===== SUPPLIED RECORDS
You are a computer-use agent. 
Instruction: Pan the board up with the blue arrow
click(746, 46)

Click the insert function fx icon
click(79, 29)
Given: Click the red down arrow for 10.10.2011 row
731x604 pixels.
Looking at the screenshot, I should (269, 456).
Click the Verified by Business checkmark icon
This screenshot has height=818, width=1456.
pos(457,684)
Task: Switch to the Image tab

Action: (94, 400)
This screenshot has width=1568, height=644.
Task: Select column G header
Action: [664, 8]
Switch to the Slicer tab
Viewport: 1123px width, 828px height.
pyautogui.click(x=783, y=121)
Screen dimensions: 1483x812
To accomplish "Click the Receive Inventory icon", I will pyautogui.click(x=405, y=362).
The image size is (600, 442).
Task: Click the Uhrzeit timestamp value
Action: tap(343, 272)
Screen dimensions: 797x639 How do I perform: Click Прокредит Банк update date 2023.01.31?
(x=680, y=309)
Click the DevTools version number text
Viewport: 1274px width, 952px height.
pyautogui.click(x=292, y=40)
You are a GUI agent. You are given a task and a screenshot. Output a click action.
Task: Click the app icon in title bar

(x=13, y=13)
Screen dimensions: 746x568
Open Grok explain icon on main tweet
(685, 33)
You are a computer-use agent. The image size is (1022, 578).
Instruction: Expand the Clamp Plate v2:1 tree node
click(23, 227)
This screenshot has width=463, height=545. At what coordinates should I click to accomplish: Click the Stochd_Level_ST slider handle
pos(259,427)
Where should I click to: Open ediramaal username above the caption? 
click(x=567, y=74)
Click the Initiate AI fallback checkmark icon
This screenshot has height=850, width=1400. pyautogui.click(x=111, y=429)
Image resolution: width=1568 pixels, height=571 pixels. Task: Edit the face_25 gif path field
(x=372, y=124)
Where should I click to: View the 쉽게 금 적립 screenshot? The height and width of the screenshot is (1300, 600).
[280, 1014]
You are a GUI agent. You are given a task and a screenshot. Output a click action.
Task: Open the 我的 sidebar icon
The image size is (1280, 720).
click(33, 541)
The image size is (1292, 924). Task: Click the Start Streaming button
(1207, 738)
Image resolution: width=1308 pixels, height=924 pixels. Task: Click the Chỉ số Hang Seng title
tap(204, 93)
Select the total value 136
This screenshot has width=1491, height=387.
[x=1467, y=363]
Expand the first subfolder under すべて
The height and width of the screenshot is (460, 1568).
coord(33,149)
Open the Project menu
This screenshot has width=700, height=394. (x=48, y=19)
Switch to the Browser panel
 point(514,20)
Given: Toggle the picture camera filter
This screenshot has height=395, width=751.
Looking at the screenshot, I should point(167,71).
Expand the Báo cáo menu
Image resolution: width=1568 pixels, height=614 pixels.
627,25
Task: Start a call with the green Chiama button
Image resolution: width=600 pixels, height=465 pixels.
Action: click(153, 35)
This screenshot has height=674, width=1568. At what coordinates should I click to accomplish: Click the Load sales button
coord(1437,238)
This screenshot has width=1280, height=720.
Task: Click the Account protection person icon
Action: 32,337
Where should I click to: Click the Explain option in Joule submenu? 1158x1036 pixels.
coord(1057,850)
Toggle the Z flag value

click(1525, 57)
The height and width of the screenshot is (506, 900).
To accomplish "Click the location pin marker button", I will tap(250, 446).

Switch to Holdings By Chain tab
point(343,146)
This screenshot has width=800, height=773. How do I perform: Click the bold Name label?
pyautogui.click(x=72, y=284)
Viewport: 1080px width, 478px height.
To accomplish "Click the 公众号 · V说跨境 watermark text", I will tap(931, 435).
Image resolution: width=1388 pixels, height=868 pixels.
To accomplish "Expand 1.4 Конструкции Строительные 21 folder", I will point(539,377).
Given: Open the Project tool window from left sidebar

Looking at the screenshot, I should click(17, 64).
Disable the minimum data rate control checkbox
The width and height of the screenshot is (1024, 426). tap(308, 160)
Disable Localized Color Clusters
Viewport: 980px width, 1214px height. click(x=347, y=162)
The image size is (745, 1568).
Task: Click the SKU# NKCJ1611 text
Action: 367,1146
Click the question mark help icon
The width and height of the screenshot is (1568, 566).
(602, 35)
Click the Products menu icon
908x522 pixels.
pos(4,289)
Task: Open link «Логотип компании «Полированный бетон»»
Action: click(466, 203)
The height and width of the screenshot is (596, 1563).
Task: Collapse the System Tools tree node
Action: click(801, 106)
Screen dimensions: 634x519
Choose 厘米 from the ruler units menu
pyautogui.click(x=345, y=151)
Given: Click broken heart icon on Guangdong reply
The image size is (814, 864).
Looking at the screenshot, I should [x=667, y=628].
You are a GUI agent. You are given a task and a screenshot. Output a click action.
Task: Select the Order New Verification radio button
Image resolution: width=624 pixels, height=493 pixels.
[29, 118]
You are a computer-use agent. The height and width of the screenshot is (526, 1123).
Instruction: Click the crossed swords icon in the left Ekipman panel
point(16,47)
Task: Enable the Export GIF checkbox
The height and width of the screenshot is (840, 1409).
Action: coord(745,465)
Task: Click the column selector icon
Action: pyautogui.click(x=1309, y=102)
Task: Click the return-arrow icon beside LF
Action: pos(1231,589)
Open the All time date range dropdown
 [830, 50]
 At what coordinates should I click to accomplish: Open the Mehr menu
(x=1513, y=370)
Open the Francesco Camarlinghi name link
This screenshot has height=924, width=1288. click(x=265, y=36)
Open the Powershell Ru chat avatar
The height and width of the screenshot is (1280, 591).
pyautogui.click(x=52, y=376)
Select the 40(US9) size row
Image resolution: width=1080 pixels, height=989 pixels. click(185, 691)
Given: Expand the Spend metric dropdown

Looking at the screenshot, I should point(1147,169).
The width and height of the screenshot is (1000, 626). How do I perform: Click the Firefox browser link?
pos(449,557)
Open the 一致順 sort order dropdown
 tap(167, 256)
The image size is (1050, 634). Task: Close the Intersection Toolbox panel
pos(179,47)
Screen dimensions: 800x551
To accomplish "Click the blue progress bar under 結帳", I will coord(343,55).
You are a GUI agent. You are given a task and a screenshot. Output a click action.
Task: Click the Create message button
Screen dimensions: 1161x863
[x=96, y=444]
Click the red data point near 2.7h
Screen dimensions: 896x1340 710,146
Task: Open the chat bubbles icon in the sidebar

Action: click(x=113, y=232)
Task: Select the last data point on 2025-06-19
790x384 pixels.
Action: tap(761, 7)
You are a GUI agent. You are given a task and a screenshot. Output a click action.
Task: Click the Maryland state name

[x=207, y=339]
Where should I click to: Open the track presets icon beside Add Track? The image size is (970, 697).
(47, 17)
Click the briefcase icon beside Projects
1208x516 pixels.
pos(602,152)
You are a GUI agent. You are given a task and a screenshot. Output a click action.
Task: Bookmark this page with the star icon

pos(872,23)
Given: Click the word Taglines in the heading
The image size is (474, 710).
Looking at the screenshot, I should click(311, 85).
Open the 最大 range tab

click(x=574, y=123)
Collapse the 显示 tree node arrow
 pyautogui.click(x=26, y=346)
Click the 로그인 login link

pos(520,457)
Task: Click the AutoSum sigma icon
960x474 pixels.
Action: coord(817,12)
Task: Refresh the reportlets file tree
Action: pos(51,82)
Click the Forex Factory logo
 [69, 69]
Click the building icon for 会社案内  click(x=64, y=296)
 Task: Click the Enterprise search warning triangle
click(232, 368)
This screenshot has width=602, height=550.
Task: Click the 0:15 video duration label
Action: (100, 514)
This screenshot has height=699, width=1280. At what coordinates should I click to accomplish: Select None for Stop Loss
==========
[WHAT YOU NEED TO DO]:
A single figure is the whole answer here: the number of lines in the records above that include "computer".

[EXERCISE RESULT]:
3